I tried those websites with a different 14 character passwords as I don't want to put mine online even if they say the password is not registered to their servers and the answers were pretty good.

First website answer:

It would take 1 computer to crack it a quadrillion years

Second website

Your password is strong and secure and it would take 1328957638 years to crack it

http://www.zdnet.com/article/25-gpus-devour-password-hashes-at-up-to-348-billion-per-second/
25 GPUs devour password hashes at up to 348 billion per second. Five 4U servers equipped with 25 AMD Radeon-powered GPUs linked together using an Infiniband switched

Any approximate time needed to crack this password let's say from state sponsorship with 5000 cluster computers ? (cluster PC are with a tons of GPU-s each for cracking)

Suppose the Russian government wants your password. Cracking your password is not necessary. They put a bug in your computer, your house or put a gun to your head. You can't stop a state.

The government where I live in is not allowed to put you a gun to your head to find your password. I am talking about a normal government which if they can't hack your password cannot put you into jail.
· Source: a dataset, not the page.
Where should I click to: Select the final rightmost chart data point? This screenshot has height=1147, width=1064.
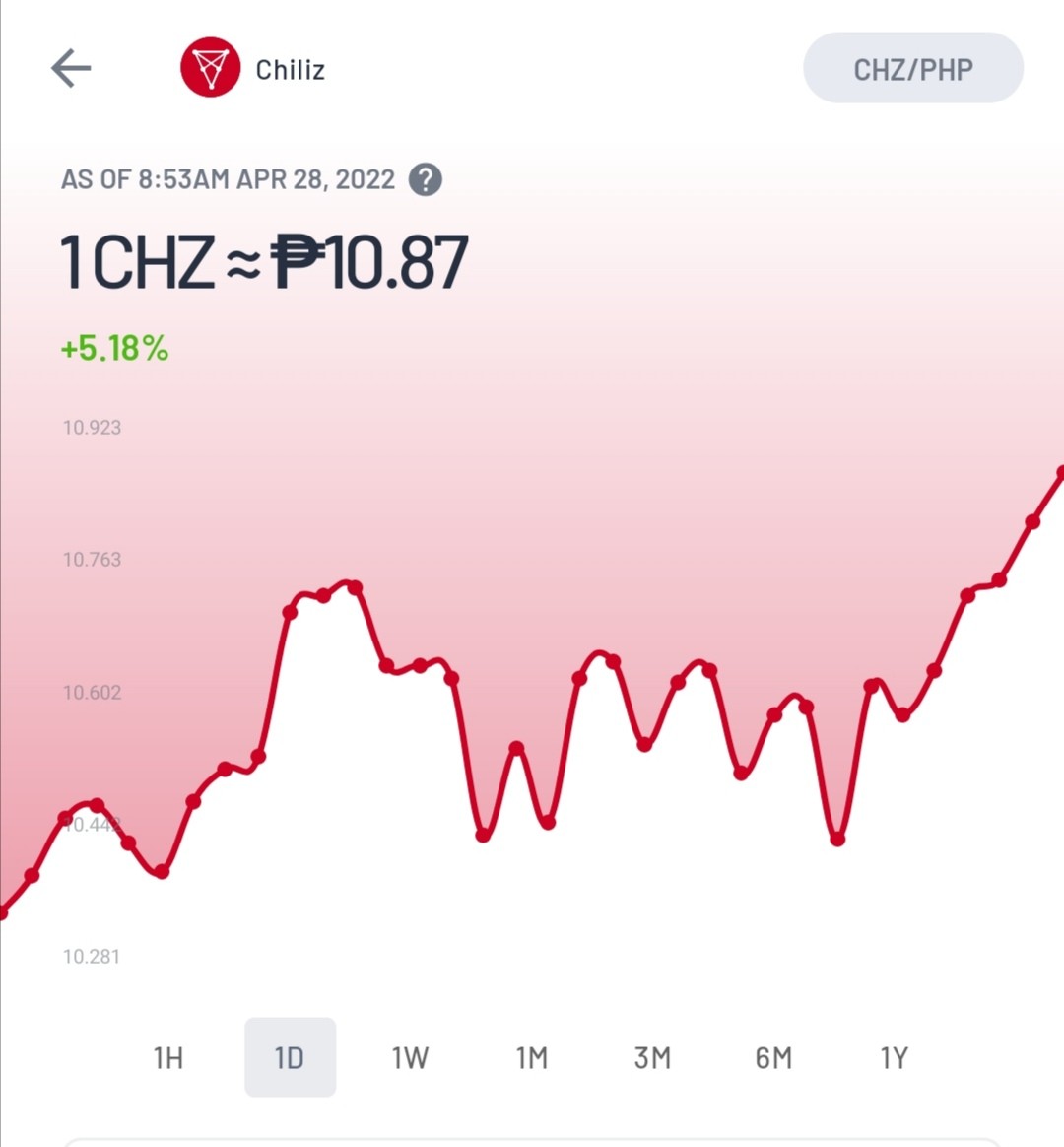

So what is the approximate time if they have these AMD GPU-s you are talking about ? That's my main concern of this whole thread, an approximate with the latest equipment of a state (It's a good thing for me my state is not so well developed in this category)

As I already posted, it would be (52¹⁰ * 1,259,712) divided by the number of password attempts per second. That can further be decreased by getting more hints about your password. For example, knowing if you only uppercase or lowercase letters would decrease the possible combinations by a factor of 1,024.